WHAT TO PRODUCE
Copy the rows word for word, starting with the line that contains "At what coordinates" and continuing through the end of the rows, without the pictures.

DATA RECORDS
━━━━
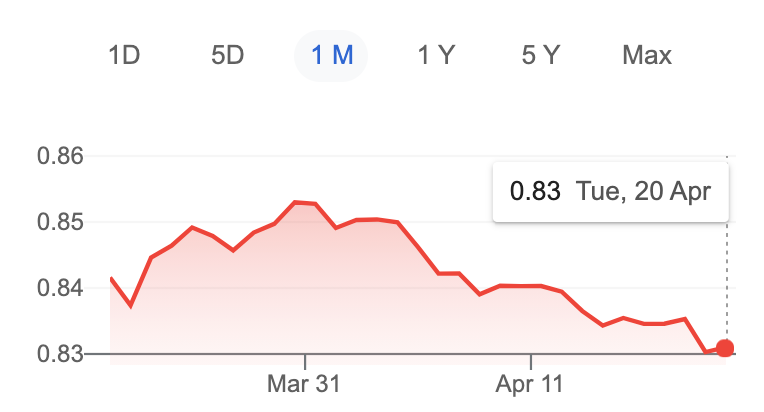Click the dotted vertical hover line

click(x=727, y=281)
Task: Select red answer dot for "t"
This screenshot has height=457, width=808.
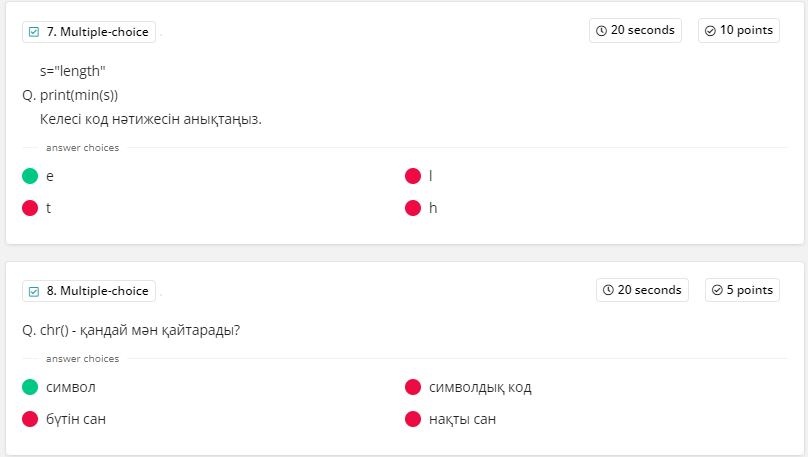Action: (30, 208)
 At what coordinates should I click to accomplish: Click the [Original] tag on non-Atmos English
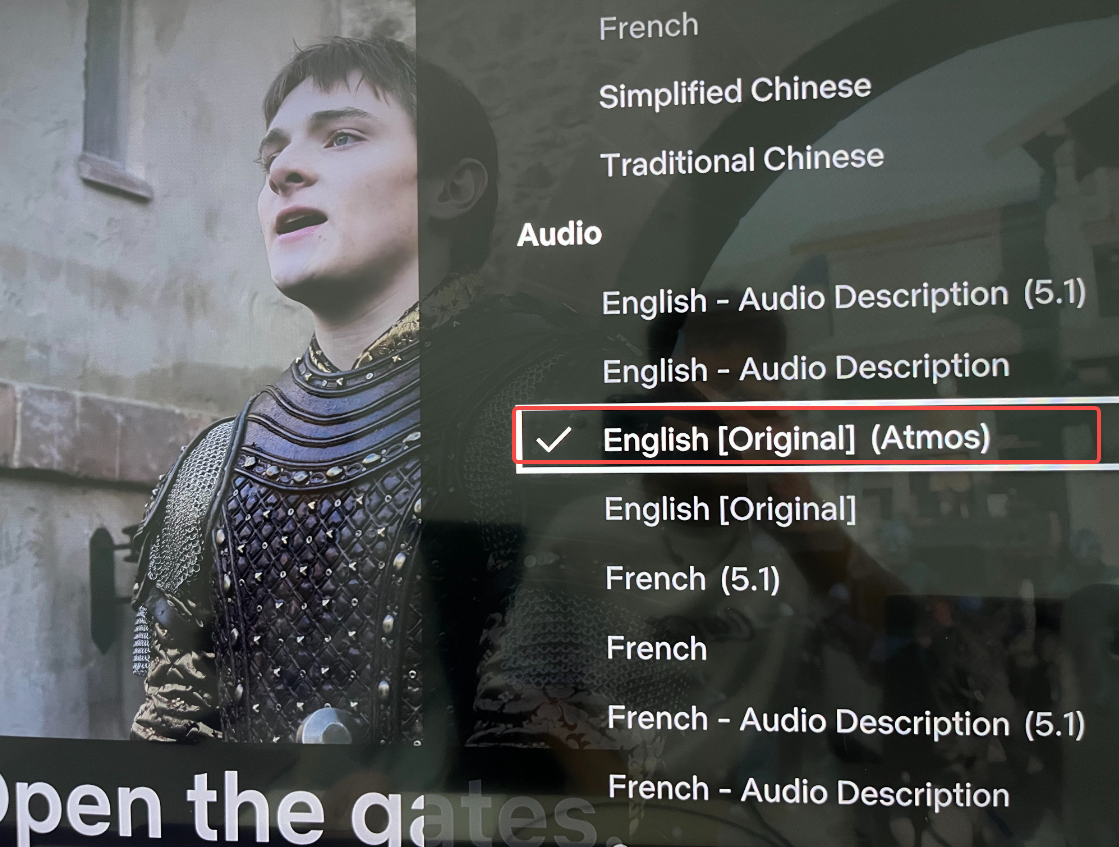click(x=788, y=509)
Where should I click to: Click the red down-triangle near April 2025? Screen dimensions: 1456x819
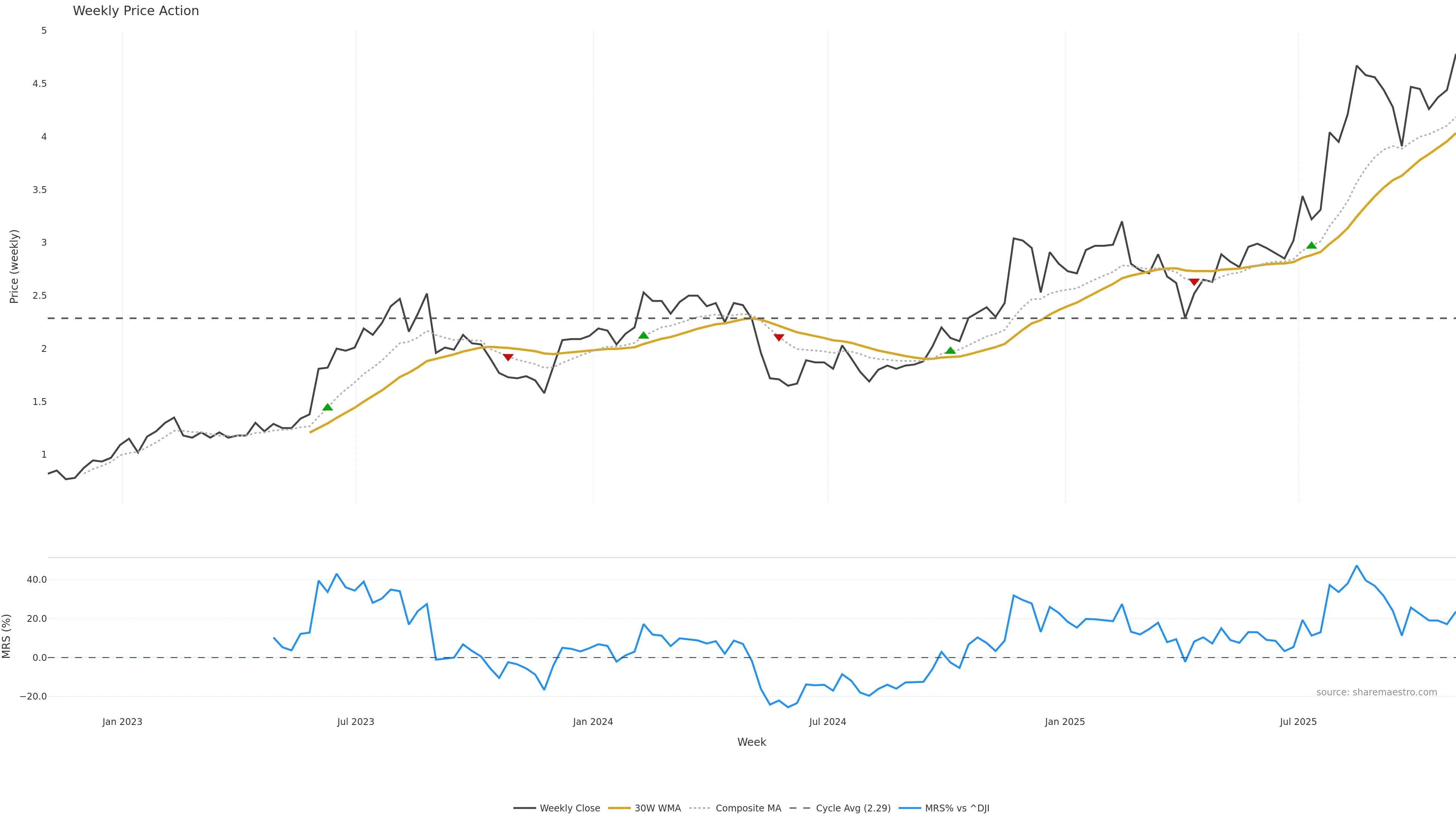click(1194, 282)
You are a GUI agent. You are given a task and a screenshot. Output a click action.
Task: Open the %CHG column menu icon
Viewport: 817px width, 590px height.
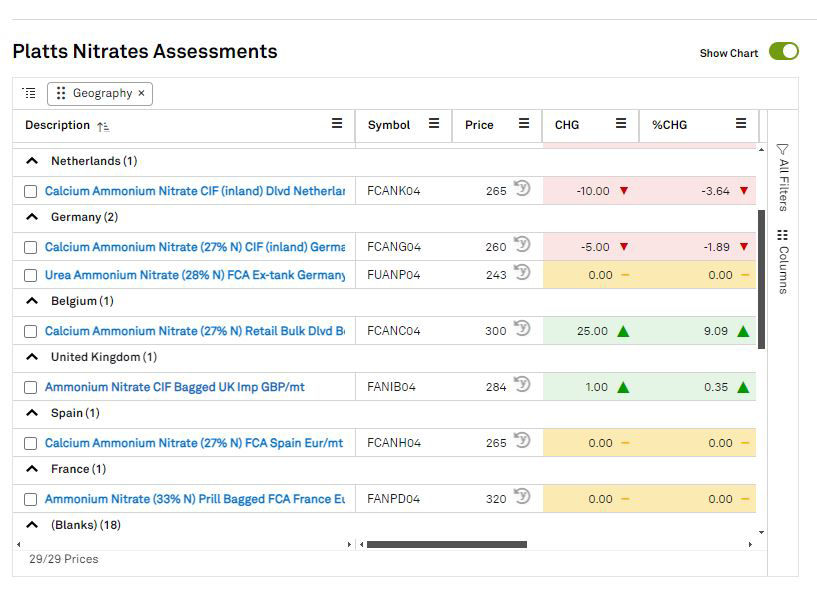[x=741, y=124]
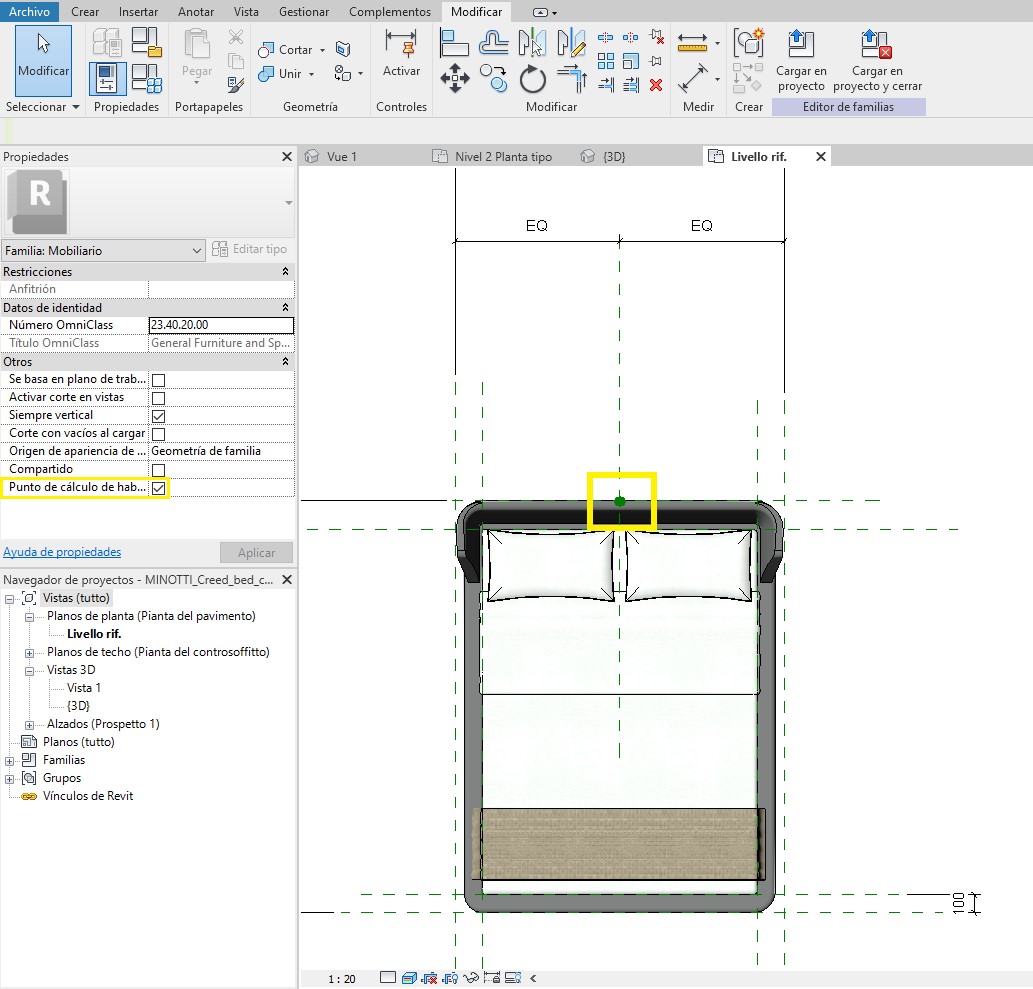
━━━━
OUTPUT BELOW
 At what coordinates should I click to accomplish: Click the [Original] tag on non-Atmos English
click(x=788, y=509)
Where should I click to: Click the red down-triangle near April 2025? Screen dimensions: 1456x819
click(1194, 282)
You are a GUI agent. You are given a task and a screenshot. Output a click action.
Task: Open the %CHG column menu icon
Viewport: 817px width, 590px height.
[x=741, y=124]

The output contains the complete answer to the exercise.